I ate at a Kon-Tiki, in Kansas City, of all places, back in my college days. I don't remember much about it (not because of the quantity of alcohol consumed), except for the tropical decor and some vague memories of food on a stick. I may have been in the one in the Palmer House (I think) in Chicago one time, but I have even fewer memories of it. Give me good solid German braised pork anyday.

I wonder why Polynesian themed restaurants are on the outs these days. Is it because Hawaii is only a plane ride away from LA, so you can eat at the real thing? Or were those restaurants yet more mid-century kitsch? Kitsch never seems to go out of style, though; it always comes back to scare you sometime.

Anyway, this recipe calls for both rum and brandy (interesting how those go together in so many recipes), orange juice, lemon juice, and orgeat syrup. With my aversion to living things in my drinks, I skipped the pineapple spear and maraschino cherry, not to mention the edible flower. It's awfully lemony to my taste; I wonder if lime would go better in it. But I also used the cheap Bacardi stuff, so a gin with more kick (flavor, not alcohol content) might help balance out the lemon better.
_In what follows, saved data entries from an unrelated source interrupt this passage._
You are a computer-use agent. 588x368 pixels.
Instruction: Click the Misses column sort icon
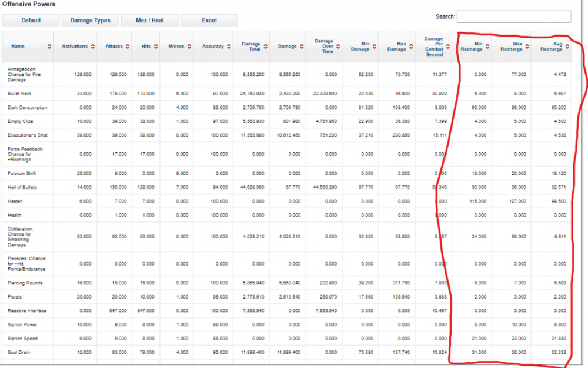(189, 47)
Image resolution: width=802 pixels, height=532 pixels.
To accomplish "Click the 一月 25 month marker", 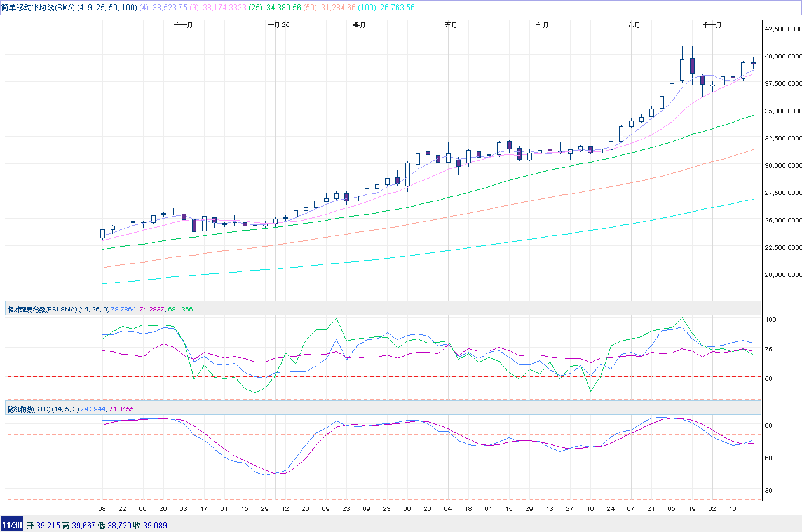I will point(278,25).
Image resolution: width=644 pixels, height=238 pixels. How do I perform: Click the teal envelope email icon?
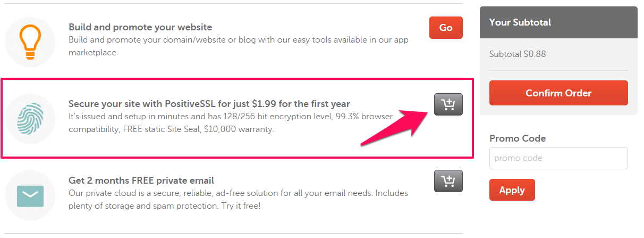click(x=30, y=195)
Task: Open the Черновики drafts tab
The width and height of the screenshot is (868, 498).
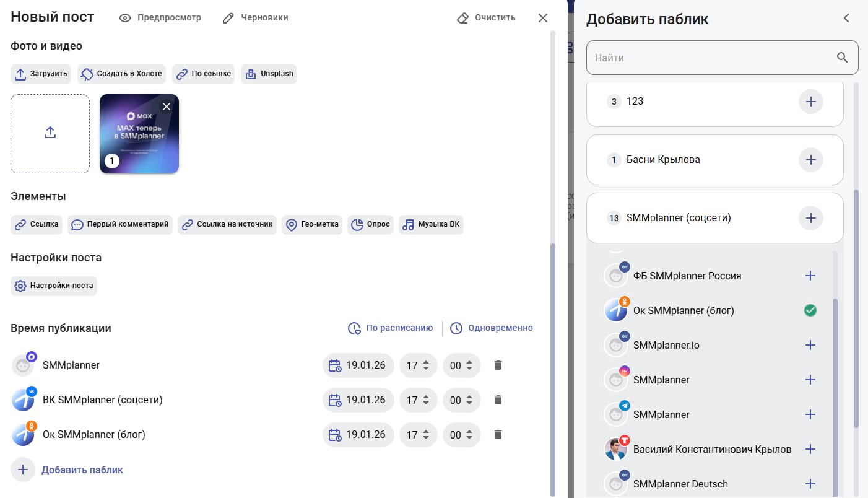Action: pyautogui.click(x=255, y=18)
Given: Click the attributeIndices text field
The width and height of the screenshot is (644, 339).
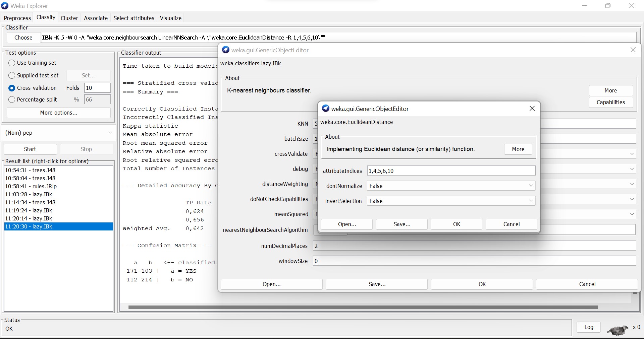Looking at the screenshot, I should pyautogui.click(x=450, y=171).
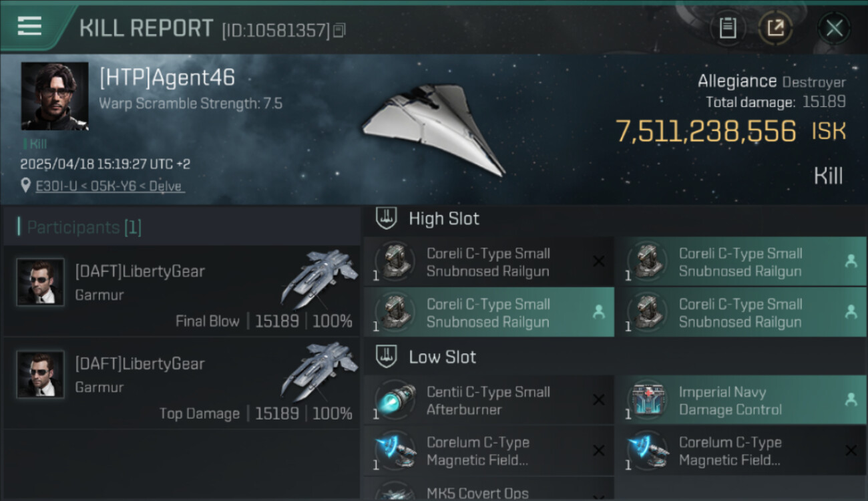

I didn't have a clue what orgeat syrup is, and didn't want to run out and buy a bottle just for this, if I could even find it locally, since I'm still hunting for the elusive Parfait Amour. In more ways than one. According to wikipedia, it's a syrup made from almonds usually used in these Polynesian drinks. I found a recipe for it, but I didn't want to spend the evening soaking almonds and straining out all the oils.

Somewhere online I found a drink recipe that says you can replace orgeat syrup with 2 teaspoons of simple syrup and 1/4 teaspoon of almond extract, so that's what I did. (Not that I could taste the almond through all the citrus.) The long and involved orgeat recipe called for orange flower water too. For some strange reason I have a small bottle in the fridge (it smells really good), so I put in a little of that too. The citrus also knocks out that flavor.

If I stumble across orgeat somewhere, I may pick some up along with a bottle of better rum and try this again. Not a bad drink, though certainly not ideal on an icy February afternoon if you're not chowing down on meat on a stick. And I don't mean corn dogs.